LPT annex

whatever LPT consists of

episode 0909 : Falling apart

「瓦解」

 8年前より、ある生協から食品・日用品を宅配で購入している。商品自体は少々高いが味も品質も良く、長らく愛用している物が多数ある。毎週一通りの物が届くのは何より助かる。だがターゲットが子有り専業主婦家庭らしく、平日夜間や土日は電話対応がないため、破損など何かあった時は結構不便だ。また注文しても配達は何週間も先で、外での買い物や頂き物と重複する事も多い。加入時にのみ幾許かを収める一般的な生協と違い「出資・利用・運営が、生協の基本!ひとり10万まで出資しよう」と毎月の出資金引落しも負担だ。その辺はシステムの違い、と納得済だが、売れ残りが出ると、職員がわざわざ自宅からこちらの帰宅時間に合わせて売込みの電話をかけてくるのは閉口している。その際、毎月予算を決めて購入しているから買わない、と断ると「共稼ぎは何でも好きな物を買えて、何でも外食できるのに、どうしてそんなに節約するの?えらいわね」と斬り帰された事もある。感覚の違い、と一笑に付すにも多少のしこりは残る電話だった。より良い子育て社会・環境保全の実現を目指した女性中心の政治部門を持ち、みなで応援しましょうという雰囲気にもついていけない。

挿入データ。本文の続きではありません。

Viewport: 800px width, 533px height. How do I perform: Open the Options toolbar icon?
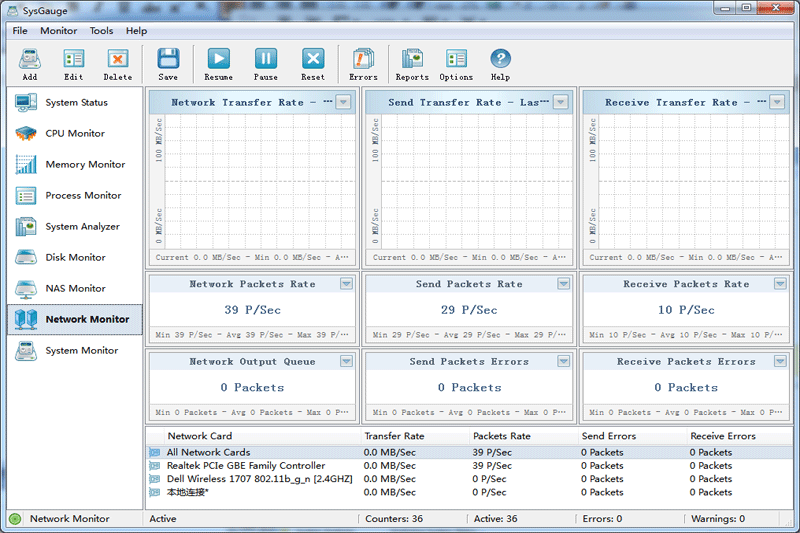pos(456,62)

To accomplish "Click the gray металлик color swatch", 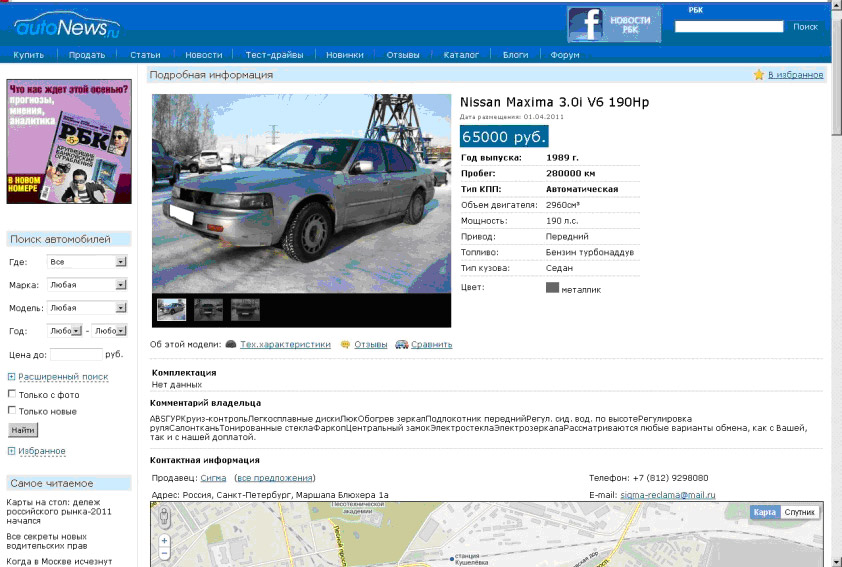I will (552, 288).
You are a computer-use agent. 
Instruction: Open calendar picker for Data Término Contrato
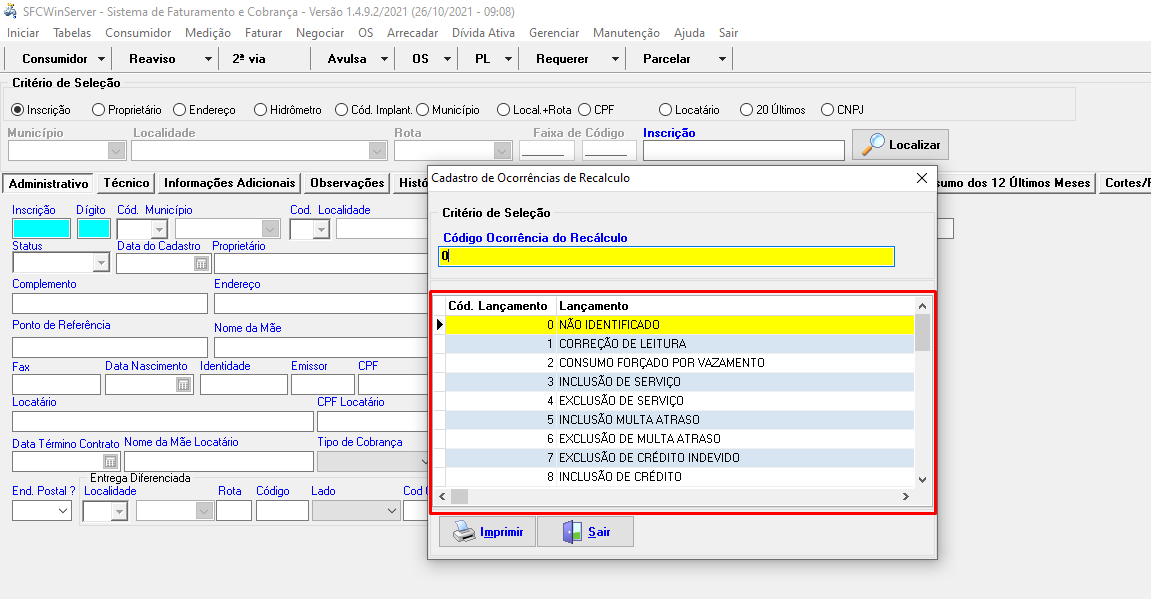110,461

 月初、暫く入院していた義父の手術が急に決まり、週明けに盛岡へ向かう事になった。慌てて会社内での引継ぎを行い、仕事上の調整はついたが、生協の宅配日から数日不在となるため、配達の4日前、別の日に転送して貰うよう電話すると、

「大泉センターに平日取りに来てください」

一瞬、何の事だか判らなかった。ここは桜台。「いえ、別の日に配達してくれませ…」「曜日ごとに配達ルートが違うので出来ません。では、お近くの組合員様に預かって貰って下さい。それも出来なければ、非食品・冷凍品は翌週に合流、日持ちしないものは廃棄となります。共同購入ですのでキャンセルは出来ません」

…平日に取りに来い?ここまで不便を強いられて、何で利用しなくちゃいけないの?今まで、商品に愛着があったからこそ不便を承知で利用してきたが、愛着で相殺してもなお噴出す不満が爆発、脱会する決意を固め、盛岡からの帰京後、主人にその旨を話した。すると意外にも難渋を示したので、一時は考え直したが、ふと頭によぎったのは「出資金の返還」だった。ざっと計算しても9万は戻ってくる。折しも世間はエコ家電買換えに沸いている一方、うちのテレビは未だブラウン管だ。2011年、いよいよの時まで買換る予定はなかったが、地デジ対応テレビも値頃なものが出始めた昨今、試しに「出資金の返還でテレビ、買換えませんか」と主人に揺さぶりをかけた所、一発で交渉成功。心残りだったウインナーや魚はどこへやら、まだ解約もしていないのに翌日いそいそと量販店に市場調査に出かける始末。義父の術後の容態も安定し、心穏やかな良い週末を過ごした。

そして月曜日の朝一番、生協に電話をかけ、晴れて脱会申込をした。別段ごねられる事はなかったが、「お差し支えなければ、脱会の理由をお聞かせ下さい」と言うので、これまで溜まりに溜まった不満を火砕流の様に吐いた。「ご迷惑をおかけして、申し訳ありません。確かに、注文後キャンセルが出来ないという面は不満の声も出ています。しかし、組合員様みなで決めた方針で運営していますので」と、この期に及んで言い切った職員は、かつて私に売込みの末斬り帰した彼女だった。
私は、彼女の言う所の「みな」の一員ではなかったのだろう。だが、私の様な組合員が一人、また一人と離れていった時、おのずと「生活」に合わない生協は瓦解するだろう。それでは安全な子育ても、環境保全も、ただの理想に終わる。終わればいい。